The type of toothbrush you use is the first concern. You need a smaller head that can reach into smaller areas of the mouth. The brush should have soft bristles as harder bristles can damage the surface of your teeth and your gums.
The second concern is your choice in toothpaste. Go for something that has fluoride in it and which meets any special oral concerns that have been noted by your dentist. Colgate Total and Crest Multicare are the best toothpastes on the market for most people.
Start the brushing process with a pea-sized drop of toothpaste. Start at one spot of the mouth and work your way around in a circle until you arrive back at that starting point. This strategy ensures no tooth is missed. You should be brushing for 2-4 minutes if you do a really good job.
Different dentists will suggest different methods of teeth brushing, but this is one of the more popular suggestions:
- Hold your brush at a 45 degree angle to your teeth and gums.
- Press the bristles to the gum, allowing them to work in between the teeth and gums. Cover 2-3 teeth at a time.

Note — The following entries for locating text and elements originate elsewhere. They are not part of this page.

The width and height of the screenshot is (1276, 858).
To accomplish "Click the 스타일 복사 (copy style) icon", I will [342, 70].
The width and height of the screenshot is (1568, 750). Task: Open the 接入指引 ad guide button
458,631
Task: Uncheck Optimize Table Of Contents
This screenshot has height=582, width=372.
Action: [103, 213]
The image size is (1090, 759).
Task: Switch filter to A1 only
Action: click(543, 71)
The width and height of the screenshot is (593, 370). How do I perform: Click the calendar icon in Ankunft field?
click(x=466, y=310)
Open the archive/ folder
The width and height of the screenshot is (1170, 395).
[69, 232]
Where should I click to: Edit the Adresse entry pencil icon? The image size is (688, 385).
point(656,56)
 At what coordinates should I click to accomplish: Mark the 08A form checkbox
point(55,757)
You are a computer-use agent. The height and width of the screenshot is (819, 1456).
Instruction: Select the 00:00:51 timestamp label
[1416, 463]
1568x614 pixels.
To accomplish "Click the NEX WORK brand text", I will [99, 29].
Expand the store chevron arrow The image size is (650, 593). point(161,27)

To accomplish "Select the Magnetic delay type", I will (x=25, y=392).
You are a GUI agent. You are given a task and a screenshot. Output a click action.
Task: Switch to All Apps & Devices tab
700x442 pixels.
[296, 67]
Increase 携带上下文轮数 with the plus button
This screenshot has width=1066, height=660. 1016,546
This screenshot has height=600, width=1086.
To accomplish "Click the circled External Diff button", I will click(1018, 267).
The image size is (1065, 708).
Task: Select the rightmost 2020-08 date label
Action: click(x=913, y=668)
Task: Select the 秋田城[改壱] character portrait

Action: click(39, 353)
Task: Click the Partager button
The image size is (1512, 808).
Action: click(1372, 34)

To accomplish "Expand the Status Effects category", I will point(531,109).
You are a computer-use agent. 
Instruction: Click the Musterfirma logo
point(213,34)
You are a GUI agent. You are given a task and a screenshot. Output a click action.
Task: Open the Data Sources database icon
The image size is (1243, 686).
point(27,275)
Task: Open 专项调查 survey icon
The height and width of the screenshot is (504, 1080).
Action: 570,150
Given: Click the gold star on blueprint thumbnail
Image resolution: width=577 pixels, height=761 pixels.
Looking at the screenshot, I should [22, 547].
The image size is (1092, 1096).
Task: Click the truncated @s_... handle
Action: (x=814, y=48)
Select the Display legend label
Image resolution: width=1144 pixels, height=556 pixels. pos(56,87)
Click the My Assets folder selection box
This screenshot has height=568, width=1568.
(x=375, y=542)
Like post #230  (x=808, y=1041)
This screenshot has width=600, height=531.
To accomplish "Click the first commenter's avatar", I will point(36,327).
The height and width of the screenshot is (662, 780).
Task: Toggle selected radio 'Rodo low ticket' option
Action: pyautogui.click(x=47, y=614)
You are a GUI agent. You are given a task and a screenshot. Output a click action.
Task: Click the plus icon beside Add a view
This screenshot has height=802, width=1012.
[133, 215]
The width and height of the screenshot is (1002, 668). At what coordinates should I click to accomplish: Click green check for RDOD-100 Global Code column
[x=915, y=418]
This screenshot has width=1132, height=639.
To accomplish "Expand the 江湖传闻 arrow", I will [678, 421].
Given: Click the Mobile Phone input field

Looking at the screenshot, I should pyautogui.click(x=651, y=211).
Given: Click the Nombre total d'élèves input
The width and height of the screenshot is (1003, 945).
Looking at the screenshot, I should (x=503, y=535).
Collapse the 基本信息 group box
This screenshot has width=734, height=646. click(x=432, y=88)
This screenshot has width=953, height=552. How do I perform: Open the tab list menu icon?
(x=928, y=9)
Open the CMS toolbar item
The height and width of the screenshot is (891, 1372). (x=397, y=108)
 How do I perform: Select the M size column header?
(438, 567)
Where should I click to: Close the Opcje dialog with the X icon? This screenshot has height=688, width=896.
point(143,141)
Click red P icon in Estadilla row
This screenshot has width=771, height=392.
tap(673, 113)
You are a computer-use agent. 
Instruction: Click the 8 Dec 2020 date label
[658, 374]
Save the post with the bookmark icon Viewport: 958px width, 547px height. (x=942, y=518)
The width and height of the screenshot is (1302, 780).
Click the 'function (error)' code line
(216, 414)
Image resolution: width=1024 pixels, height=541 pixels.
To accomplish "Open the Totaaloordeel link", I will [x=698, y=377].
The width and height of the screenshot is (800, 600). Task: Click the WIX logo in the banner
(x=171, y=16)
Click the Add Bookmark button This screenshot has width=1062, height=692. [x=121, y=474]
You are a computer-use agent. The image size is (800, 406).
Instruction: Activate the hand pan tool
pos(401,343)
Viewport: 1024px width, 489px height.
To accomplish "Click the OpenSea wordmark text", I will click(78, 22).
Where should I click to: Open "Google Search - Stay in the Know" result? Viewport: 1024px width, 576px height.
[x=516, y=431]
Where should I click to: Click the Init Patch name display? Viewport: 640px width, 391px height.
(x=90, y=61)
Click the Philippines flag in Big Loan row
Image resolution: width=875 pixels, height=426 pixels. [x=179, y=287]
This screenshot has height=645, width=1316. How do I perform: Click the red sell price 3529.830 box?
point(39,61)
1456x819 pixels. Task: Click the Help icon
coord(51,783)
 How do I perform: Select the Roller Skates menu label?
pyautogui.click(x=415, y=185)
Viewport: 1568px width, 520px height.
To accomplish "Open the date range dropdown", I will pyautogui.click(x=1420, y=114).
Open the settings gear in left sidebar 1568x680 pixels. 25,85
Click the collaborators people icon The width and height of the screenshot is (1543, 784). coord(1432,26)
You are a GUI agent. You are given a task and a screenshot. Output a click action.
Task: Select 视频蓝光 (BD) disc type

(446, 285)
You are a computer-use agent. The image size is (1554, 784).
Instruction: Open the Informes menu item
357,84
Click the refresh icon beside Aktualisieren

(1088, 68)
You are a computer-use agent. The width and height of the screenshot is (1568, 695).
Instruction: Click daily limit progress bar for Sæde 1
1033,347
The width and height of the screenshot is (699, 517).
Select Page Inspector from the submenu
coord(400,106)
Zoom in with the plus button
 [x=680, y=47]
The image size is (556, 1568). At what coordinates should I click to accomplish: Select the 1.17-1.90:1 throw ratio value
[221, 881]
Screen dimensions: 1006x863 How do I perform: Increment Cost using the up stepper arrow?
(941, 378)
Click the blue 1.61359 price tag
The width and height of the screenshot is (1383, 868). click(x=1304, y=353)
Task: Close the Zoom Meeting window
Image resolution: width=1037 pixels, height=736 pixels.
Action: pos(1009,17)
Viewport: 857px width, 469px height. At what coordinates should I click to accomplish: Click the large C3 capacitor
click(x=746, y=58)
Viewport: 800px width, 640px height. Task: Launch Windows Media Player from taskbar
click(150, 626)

- Give lateral vibration 2-3 times then pull the brush downward, pulling plague off of the gum and teeth. Do this at least 6 times before moving on.
- Spit out accumulating foam if needed, then move on to the next few teeth.
Go through this process until every tooth in your mouth has been thoroughly cleansed. Your session is over when the process is over, not when your mouth is full of toothpaste foam.
Use short strokes to get food from the grooves and pits on the surface of your teeth. To get the back sides of your front teeth, hold your toothbrush at a vertical angle.
At the very least, everyone should be brushing their teeth after breakfast and before bed. If you can do it after each meal, that is even better.